#### [Task directions]
Would you please copy the part of the material below that opens with the line containing "Screen dimensions: 573x335" and closes with the line containing "Click the user"? Copy it exactly, and only it.

#### [Data for this task]
====

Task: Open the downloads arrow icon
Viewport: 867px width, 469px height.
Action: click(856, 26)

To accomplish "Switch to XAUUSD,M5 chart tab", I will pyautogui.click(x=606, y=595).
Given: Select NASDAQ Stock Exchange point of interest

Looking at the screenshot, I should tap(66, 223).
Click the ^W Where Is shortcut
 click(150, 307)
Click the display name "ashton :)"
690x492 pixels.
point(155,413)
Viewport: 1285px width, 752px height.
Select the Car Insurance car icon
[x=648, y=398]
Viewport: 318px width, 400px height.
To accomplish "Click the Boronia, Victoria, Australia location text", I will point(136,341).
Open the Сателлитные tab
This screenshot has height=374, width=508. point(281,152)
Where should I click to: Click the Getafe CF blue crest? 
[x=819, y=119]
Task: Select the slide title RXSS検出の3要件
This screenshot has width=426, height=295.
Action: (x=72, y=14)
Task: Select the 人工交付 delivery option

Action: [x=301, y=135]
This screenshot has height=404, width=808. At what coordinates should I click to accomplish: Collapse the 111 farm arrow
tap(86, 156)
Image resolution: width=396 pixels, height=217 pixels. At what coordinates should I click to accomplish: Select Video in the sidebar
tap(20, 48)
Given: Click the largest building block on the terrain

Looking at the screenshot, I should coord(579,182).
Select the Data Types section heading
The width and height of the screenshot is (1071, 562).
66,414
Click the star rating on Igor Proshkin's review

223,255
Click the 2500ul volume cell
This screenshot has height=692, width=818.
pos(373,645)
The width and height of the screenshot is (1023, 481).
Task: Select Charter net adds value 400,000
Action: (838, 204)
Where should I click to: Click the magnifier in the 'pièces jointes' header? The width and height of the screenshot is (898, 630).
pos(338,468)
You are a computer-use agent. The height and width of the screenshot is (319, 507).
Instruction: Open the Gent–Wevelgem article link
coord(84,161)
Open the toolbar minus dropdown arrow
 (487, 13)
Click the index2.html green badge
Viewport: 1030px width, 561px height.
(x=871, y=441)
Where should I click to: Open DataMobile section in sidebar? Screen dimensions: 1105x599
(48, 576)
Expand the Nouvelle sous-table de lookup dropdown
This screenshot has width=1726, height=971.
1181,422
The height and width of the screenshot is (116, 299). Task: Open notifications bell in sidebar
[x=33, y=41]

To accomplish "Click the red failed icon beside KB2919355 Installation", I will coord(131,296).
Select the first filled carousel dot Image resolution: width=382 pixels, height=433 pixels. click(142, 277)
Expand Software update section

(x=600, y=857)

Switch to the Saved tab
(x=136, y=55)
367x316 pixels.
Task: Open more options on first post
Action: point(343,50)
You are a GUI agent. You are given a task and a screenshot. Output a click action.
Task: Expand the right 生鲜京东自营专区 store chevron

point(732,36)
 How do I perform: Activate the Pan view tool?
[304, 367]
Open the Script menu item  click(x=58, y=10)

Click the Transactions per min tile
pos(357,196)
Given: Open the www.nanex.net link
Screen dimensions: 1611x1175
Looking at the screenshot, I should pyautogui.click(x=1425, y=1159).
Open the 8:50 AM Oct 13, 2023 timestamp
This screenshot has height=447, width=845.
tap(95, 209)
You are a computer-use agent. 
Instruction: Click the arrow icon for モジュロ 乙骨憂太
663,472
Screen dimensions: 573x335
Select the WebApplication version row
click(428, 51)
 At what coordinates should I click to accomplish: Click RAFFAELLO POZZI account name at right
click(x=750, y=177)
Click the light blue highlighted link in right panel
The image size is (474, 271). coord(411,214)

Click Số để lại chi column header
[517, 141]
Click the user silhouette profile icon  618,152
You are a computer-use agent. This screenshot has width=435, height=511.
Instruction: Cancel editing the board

====

#### [Solution for this problem]
Screen dimensions: 573x335
Select the WebApplication version row
click(428, 51)
 At what coordinates should I click to accomplish: Click RAFFAELLO POZZI account name at right
click(x=750, y=177)
Click the light blue highlighted link in right panel
The image size is (474, 271). coord(411,214)

Click Số để lại chi column header
[517, 141]
Click the user silhouette profile icon  618,152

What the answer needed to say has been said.